A migraine is a disorder that usually involves a severe headache. A silent migraine is an unusual type of migraine since it does not include a headache. Symptoms of a silent migraine typically include any or all of the symptoms associated with a regular migraine, but the major difference is that a silent migraine is not accompanied by any pain. This type of migraine is also known as a migraine aura without headache, a migraine equivalent, or an acephalgic migraine.
Although migraines can be quite unpredictable, there are a few symptoms that may be typical of this condition, and silent migraines are no different. Migraines usually come in four different phases: prodrome, aura, pain, and resolution. A silent migraine may have many symptoms of a typical migraine, including prodrome, aura, and postdrome symptoms, but there is no pain.

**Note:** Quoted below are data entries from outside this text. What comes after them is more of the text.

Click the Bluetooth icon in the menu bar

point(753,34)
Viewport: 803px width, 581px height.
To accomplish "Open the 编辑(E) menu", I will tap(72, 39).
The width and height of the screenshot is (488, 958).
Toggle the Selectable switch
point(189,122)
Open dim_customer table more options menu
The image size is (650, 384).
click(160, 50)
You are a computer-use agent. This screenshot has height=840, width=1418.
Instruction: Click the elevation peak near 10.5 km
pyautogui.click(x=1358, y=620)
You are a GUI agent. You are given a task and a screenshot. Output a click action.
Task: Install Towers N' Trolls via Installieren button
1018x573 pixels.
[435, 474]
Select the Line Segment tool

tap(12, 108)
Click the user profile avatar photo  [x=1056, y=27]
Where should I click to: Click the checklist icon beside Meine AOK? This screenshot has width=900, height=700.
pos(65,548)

The prodrome phase most often occurs at the beginning of a migraine. This phase is often considered to be a warning before a migraine. It can be accompanied by changes in a person's mental state, such as confusion or irritability, as well as physical symptoms. The physical symptoms can include extreme thirst, loss of appetite, chills, or fatigue. Around a quarter of all migraine sufferers experience at least some type of prodrome symptoms.
Migraine aura is a term used to describe a number of different sensory symptoms that go along with migraines. Speech difficulty, numbness, auditory hallucinations, and odd tastes or smells may all be part of this phase. Aura, however, is most known for its visual symptoms. Blurred vision, squiggly lines, flashing lights, tunnel vision, and seeing spots are all common symptoms of the aura phase of a migraine. A silent migraine usually consists of some sort of aura symptoms, especially the visual disturbances.
Pain is the most known symptom of a migraine. This pain can be very severe at times and last anywhere from a couple of hours to a few days. It is often located behind the eye or at one side of the head. The pain can sometimes be accompanied by nausea or vomiting, and extreme sensitivity to light and sound. This is where a silent migraine differs from a typical migraine. It is estimated that about twenty percent of migraine sufferers do not experience this pain.
The postdrome phase, or post headache phase, occurs after any pain of a migraine has subsided. These symptoms can include extreme fatigue, confusion, difficulty concentrating, or depression. It may take up to a few hours to an entire day to recover from a migraine.